"The Copenhagen Smart Bike Wheel Gives Cycling a 21st Century Boost" Posting by T. Flusser link to story | permalink
By T. Flusser, News Report Staff Writer
February 3, 2010
Inserting intelligence in our everyday objects is helping to create a smart support infrastructure around ourselves for everyday life
Researchers at the Massachusetts Institute of Technology have developed a smart bike wheel that makes bicycling more enjoyable and easier. It encourages people to ride longer distances, aiding in saving energy expenses, resources and the environment. The Copenhagen Wheel was introduced at the Copenhagen Climate Change Conference in December of 2009.
The most notable feature of the Copenhagen Wheel is its technology that is similar to a Formula One race car's Kinetic Energy Recovery System. A bright red sensor placed on the hub of the wheel reacts to a biker's braking action and stores this energy for later use, giving the rider a boost when climbing hills or whenever needed.
An smart wheel equipped bicycle may also connect to the rider's iPhone via a Bluetooth transducer fitted on the handlebars. Distance, speed, direction, location, air quality data and weather conditions can all be beamed to the rider's iPhone.
According to Christine Outram, the Copenhagen Wheel Project Leader, "The Wheel also has a smart security system: if someone rides away with it, the Wheel goes into a mode where the brake regenerates the maximum amount of power and sends you a text message with its location."
M.I.T.'s SENSEable City Laboratory team sees the wheel as a plug-and play-device, one that any bike owner should be able to easily retrofit to the back wheel of their existing rim.
Packed inside the sleek, bright red hub are numerous electronic gadgets and novel functions.
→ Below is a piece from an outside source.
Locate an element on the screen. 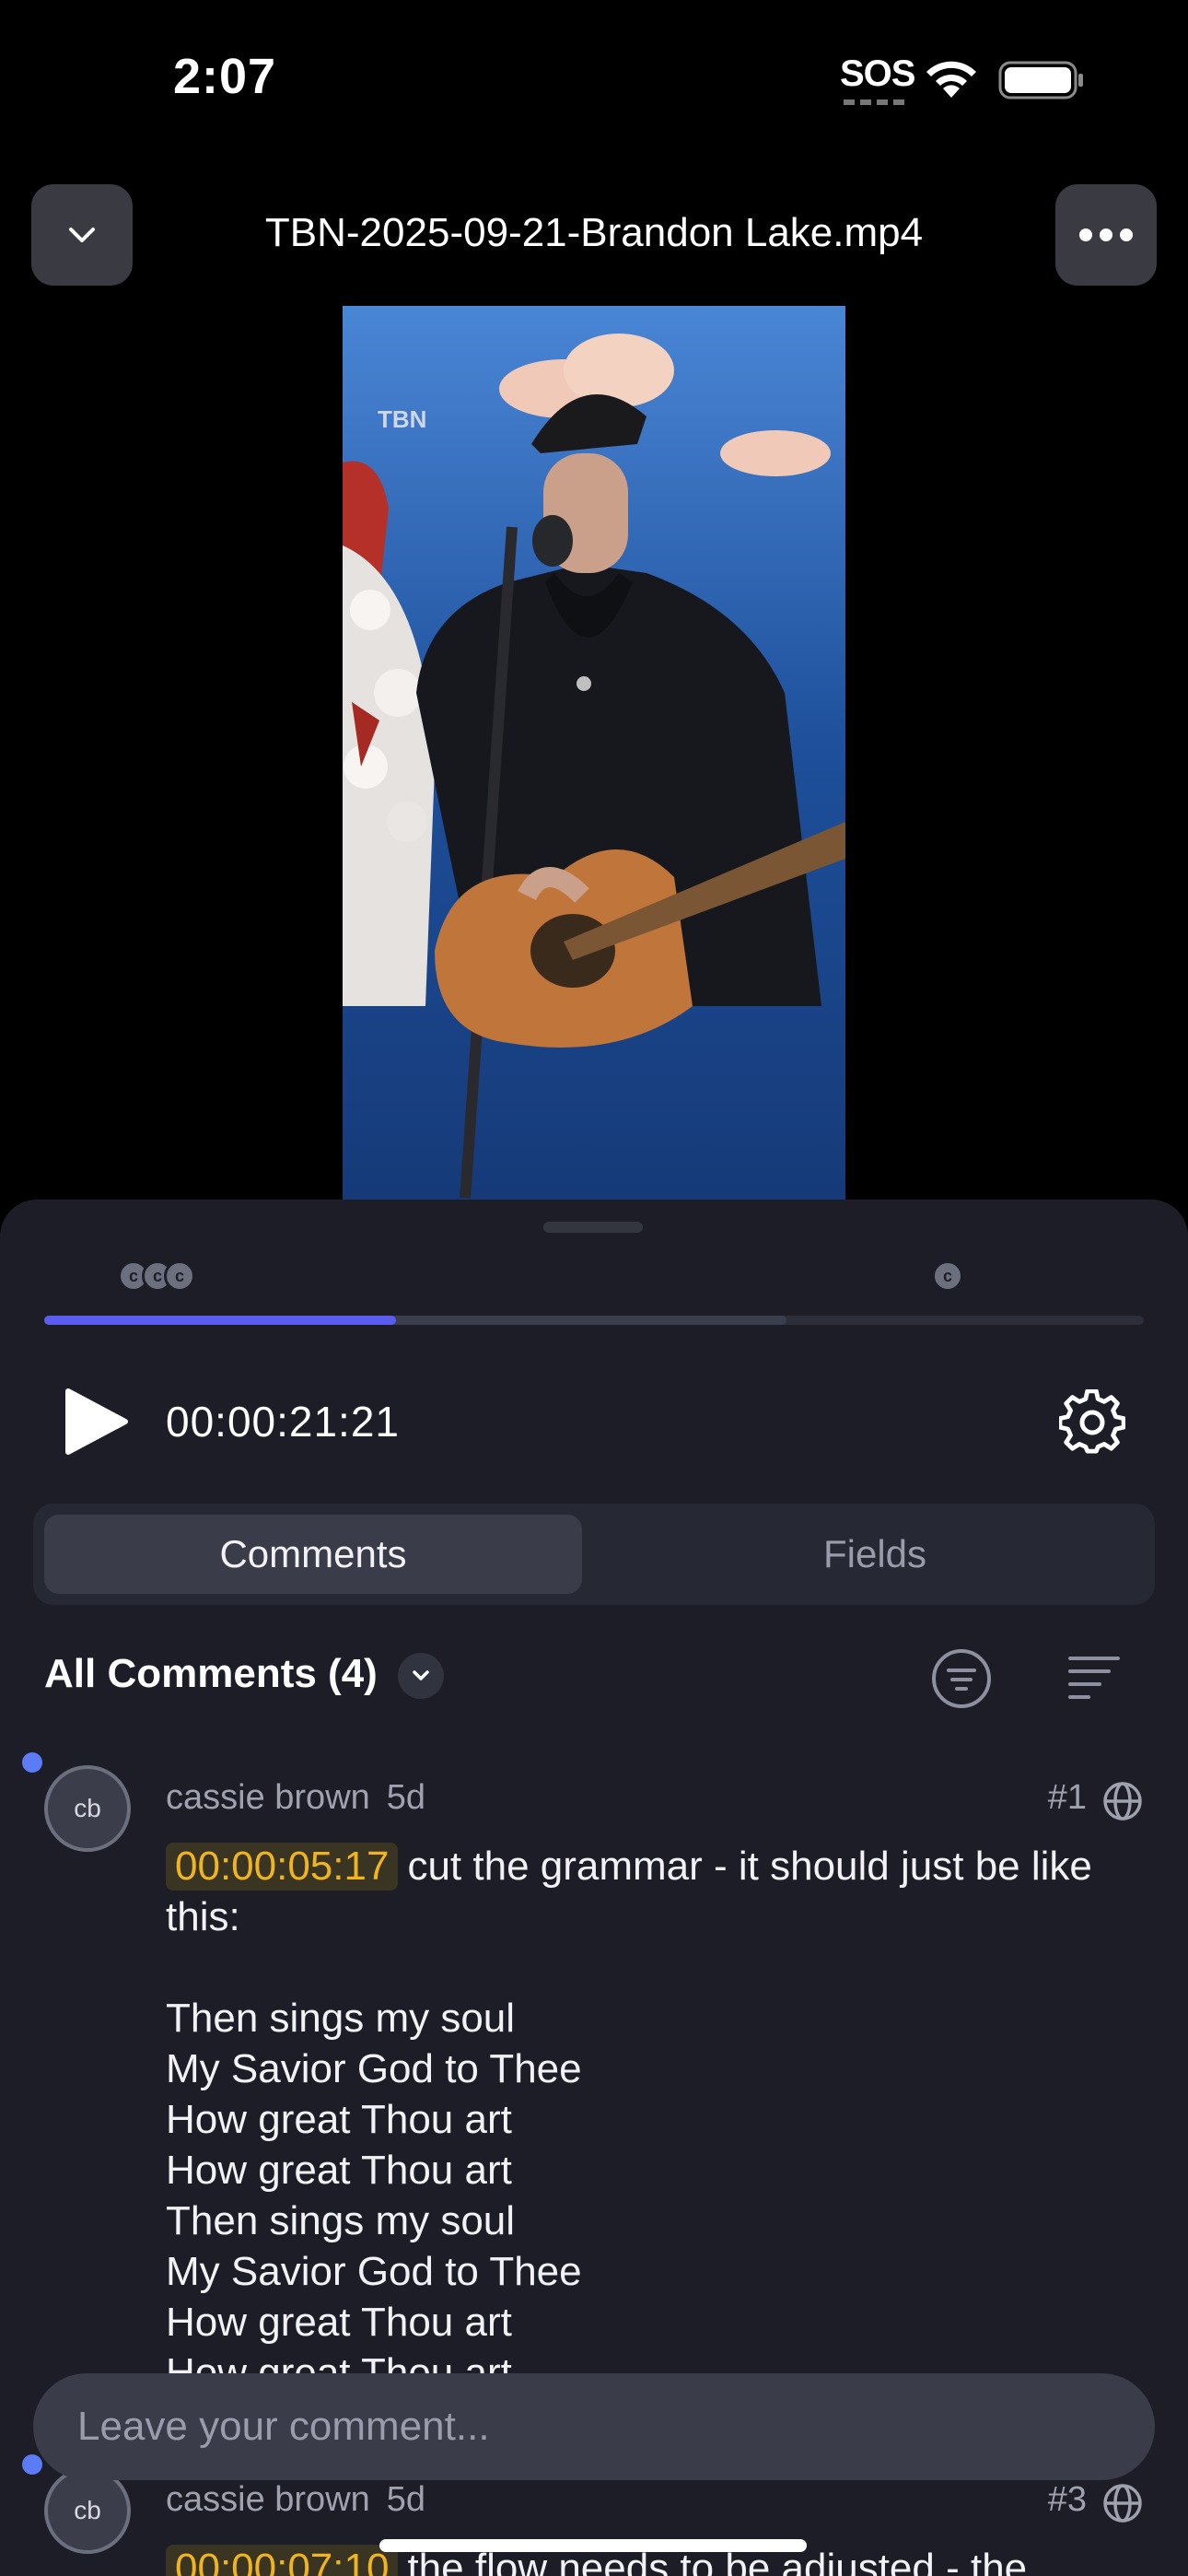  status-time: 2:07 is located at coordinates (225, 76).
The Copenhagen wheel will appear on market within a year thorugh internet vendors. The price will range between $500 and $1000 USD.
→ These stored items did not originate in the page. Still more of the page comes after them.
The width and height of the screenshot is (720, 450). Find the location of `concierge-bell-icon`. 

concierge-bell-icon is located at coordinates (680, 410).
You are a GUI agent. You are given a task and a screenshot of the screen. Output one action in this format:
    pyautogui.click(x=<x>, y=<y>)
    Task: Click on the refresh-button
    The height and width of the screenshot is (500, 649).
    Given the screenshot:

The first prototypes of the Copenhagen Wheel were developed with Ducati Energia on behalf of the Italian Ministry of the Environment.
"The Copenhagen Wheel is part of a more general trend: that of inserting intelligence in our everyday objects and of creating a smart support infrastructure around ourselves for everyday life," comments Assaf Biderman, Associate Director of the Senseable City Lab.